До сих пор всё шло на редкость гладко. Я только боялся, не помешает ли моя встреча с беспризорниками выполнению задания? Я ведь проник сюда не для того, чтобы научиться, как вырывать «радикули» из рук барынек!..

Не зря мама говорила, что я «везучий». И на этот раз мне повезло. Мой сосед, потягиваясь, сладко зевнул.

— Жрать охота, — сказал он.

— Не мешало бы, — ответил я.

— Хочешь, попытаем фортуну у солдат?

— Дают?

— Когда как… Бывает, дадут, а то и по шее получишь.

— Пошли! — Более подходящего случая не мог предвидеть даже Овсянников.

— Бугай, мы с новичком прогуляемся до солдат, жратву пошукаем, — обратился мой сосед к атаману.

— Валяйте, — сонным голосом откликнулся тот.

Пошли по вспаханному полю. Уже совсем рассвело.

— Как тебя зовут? — спросил мой спутник, когда мы отошли на порядочное расстояние от костра.

— Иваном.

— А меня Миша… Только все меня Телёнком называют.

— Почему же тебе дали такое прозвище?

— За ласковость мою. У меня характер такой: лаской я беру. У одной старухи за будь здоров целый месяц прожил. Не жизнь, а лафа была. Ешь, пей — не хочу. Яичница в масле плавает, в борще жиру с палец толщиной, каша, парное молоко, хлеб пшеничный. Спал на мягких перинах. Потом тягу дал, — от сытой жизни такая тоска взяла, что хоть удавись. Старухе записку оставил: мол, так и так, благодарим за угощение. Можете не сомневаться, я у вас ничего не стащил и своим дружкам не велю вас и пальцем трогать…
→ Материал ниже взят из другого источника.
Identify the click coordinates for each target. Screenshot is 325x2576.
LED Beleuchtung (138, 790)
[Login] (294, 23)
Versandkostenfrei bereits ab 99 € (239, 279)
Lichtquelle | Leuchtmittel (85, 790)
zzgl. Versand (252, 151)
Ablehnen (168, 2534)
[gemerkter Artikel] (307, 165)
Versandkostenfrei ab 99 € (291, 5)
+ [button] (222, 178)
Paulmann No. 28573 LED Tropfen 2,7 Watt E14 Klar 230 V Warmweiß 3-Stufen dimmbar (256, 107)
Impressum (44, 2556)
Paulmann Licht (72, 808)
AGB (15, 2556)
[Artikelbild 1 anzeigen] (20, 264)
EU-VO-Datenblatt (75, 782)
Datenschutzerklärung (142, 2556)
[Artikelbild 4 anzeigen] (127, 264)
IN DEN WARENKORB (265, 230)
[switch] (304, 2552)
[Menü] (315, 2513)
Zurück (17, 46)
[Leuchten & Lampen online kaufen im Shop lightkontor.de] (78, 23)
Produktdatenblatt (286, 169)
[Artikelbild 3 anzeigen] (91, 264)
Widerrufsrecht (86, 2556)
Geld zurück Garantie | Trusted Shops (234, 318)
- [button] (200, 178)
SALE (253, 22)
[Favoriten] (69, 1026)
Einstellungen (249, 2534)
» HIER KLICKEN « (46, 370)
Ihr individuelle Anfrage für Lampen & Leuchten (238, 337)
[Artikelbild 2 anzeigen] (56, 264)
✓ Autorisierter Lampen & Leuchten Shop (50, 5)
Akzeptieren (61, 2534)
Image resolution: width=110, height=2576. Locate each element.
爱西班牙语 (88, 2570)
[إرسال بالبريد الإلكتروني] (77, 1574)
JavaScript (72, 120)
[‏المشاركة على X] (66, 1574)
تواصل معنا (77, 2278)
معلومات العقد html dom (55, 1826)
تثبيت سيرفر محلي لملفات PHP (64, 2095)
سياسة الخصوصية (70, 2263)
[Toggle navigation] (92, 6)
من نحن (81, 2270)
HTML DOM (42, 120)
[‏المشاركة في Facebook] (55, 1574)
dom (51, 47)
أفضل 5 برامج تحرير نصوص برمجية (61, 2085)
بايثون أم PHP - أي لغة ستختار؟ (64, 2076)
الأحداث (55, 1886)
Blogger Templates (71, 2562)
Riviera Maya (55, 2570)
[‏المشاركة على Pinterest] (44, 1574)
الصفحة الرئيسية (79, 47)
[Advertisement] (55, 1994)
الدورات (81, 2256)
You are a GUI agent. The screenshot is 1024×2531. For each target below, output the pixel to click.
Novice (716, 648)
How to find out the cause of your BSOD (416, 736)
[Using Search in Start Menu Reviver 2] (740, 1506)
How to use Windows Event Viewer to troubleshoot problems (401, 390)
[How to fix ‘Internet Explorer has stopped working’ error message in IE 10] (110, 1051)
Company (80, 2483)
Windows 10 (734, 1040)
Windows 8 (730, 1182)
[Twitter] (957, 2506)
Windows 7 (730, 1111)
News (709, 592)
— Разве дружки послушаются?

— Ещё как! Ты что, законов наших не знаешь? Братва решит — значит, амба. За нарушение смертным боем забьют.

— У меня был дружок, его Костей звали, — сказал я, чтобы переменить тему разговора.

— Куда ж он делся?

— Не знаю, кажется, к красным подался…

— Я и сам махнул бы к ним! Боюсь, не возьмут. Годы мои малые, да и ростом не вышел. — Телёнок вздохнул.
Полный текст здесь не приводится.